**Activity:** The answer is the line that contains "Artykuły - porady i inspiracje (1113, 1561)" followed by every later line of the entries below, each repeated exactly, and nothing else.

**Provided records:**
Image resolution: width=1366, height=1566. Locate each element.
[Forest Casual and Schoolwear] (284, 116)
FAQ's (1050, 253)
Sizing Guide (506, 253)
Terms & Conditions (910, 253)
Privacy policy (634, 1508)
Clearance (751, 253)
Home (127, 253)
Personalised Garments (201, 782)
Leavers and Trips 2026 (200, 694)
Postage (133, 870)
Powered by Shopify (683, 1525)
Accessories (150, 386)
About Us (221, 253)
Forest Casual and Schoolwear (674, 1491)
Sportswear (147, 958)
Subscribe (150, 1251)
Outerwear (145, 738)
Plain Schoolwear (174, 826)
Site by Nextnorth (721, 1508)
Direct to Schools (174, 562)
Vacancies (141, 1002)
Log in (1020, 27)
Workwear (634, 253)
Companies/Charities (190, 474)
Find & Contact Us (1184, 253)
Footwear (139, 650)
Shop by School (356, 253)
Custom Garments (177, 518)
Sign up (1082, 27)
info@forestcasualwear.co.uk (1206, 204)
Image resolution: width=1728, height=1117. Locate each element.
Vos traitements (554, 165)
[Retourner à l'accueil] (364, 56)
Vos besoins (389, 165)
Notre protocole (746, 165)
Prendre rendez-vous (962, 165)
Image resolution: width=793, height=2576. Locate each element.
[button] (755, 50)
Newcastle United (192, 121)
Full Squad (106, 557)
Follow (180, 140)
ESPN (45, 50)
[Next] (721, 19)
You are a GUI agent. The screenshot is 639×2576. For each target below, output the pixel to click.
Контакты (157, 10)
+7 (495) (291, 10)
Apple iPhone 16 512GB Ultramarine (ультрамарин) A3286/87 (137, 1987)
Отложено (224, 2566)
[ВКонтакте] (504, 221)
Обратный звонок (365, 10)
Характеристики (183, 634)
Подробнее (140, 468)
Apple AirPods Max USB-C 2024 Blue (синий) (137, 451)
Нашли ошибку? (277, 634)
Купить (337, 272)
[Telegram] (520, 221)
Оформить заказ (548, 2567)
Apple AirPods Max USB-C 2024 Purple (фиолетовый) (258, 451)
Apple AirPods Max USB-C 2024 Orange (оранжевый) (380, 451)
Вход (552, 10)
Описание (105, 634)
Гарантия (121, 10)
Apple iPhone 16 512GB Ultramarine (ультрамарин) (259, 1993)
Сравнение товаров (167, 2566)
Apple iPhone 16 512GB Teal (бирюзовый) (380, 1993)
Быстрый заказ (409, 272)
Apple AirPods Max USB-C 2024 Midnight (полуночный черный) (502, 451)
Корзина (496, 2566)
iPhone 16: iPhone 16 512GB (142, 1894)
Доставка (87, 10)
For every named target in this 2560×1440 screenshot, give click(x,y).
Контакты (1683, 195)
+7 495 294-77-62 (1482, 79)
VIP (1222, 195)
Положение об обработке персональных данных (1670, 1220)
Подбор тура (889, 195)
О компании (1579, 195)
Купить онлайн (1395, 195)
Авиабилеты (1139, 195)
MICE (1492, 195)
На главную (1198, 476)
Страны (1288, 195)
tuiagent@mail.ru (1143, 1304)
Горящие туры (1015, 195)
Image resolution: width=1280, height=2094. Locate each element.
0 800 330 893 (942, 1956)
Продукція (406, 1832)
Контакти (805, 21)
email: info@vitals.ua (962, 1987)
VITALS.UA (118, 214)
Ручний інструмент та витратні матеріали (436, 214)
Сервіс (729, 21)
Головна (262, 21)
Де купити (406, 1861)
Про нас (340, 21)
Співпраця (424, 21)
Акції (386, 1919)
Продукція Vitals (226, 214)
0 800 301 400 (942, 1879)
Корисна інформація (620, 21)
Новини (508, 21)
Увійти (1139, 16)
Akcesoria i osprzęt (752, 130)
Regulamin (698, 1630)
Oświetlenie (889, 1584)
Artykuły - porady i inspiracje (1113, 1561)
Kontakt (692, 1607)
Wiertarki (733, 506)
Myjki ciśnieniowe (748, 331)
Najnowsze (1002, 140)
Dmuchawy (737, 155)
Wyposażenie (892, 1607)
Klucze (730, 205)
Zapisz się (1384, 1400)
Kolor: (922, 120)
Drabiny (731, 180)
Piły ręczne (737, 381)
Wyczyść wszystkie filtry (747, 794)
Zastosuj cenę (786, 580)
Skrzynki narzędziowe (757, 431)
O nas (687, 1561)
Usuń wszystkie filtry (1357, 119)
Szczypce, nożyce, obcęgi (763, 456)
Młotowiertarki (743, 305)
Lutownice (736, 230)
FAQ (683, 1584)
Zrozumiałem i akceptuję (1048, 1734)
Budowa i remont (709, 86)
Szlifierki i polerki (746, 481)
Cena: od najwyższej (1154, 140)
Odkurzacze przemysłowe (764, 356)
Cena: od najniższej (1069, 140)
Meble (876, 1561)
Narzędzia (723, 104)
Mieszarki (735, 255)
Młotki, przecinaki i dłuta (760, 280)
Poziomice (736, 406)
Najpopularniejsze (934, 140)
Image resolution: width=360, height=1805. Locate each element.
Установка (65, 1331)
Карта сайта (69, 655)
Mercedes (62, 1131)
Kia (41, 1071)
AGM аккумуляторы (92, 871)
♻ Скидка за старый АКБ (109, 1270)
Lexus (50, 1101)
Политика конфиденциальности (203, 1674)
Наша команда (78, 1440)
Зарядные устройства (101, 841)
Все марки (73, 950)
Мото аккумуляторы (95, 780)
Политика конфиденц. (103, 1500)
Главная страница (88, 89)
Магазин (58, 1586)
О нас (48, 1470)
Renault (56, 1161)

**Output of the task:**
Artykuły - porady i inspiracje (1113, 1561)
Kontakt (692, 1607)
Wiertarki (733, 506)
Myjki ciśnieniowe (748, 331)
Najnowsze (1002, 140)
Dmuchawy (737, 155)
Wyposażenie (892, 1607)
Klucze (730, 205)
Zapisz się (1384, 1400)
Kolor: (922, 120)
Drabiny (731, 180)
Piły ręczne (737, 381)
Wyczyść wszystkie filtry (747, 794)
Zastosuj cenę (786, 580)
Skrzynki narzędziowe (757, 431)
O nas (687, 1561)
Usuń wszystkie filtry (1357, 119)
Szczypce, nożyce, obcęgi (763, 456)
Młotowiertarki (743, 305)
Lutownice (736, 230)
FAQ (683, 1584)
Zrozumiałem i akceptuję (1048, 1734)
Budowa i remont (709, 86)
Szlifierki i polerki (746, 481)
Cena: od najwyższej (1154, 140)
Odkurzacze przemysłowe (764, 356)
Cena: od najniższej (1069, 140)
Meble (876, 1561)
Narzędzia (723, 104)
Mieszarki (735, 255)
Młotki, przecinaki i dłuta (760, 280)
Poziomice (736, 406)
Najpopularniejsze (934, 140)
Image resolution: width=360, height=1805. Locate each element.
Установка (65, 1331)
Карта сайта (69, 655)
Mercedes (62, 1131)
Kia (41, 1071)
AGM аккумуляторы (92, 871)
♻ Скидка за старый АКБ (109, 1270)
Lexus (50, 1101)
Политика конфиденциальности (203, 1674)
Наша команда (78, 1440)
Зарядные устройства (101, 841)
Все марки (73, 950)
Мото аккумуляторы (95, 780)
Политика конфиденц. (103, 1500)
Главная страница (88, 89)
Магазин (58, 1586)
О нас (48, 1470)
Renault (56, 1161)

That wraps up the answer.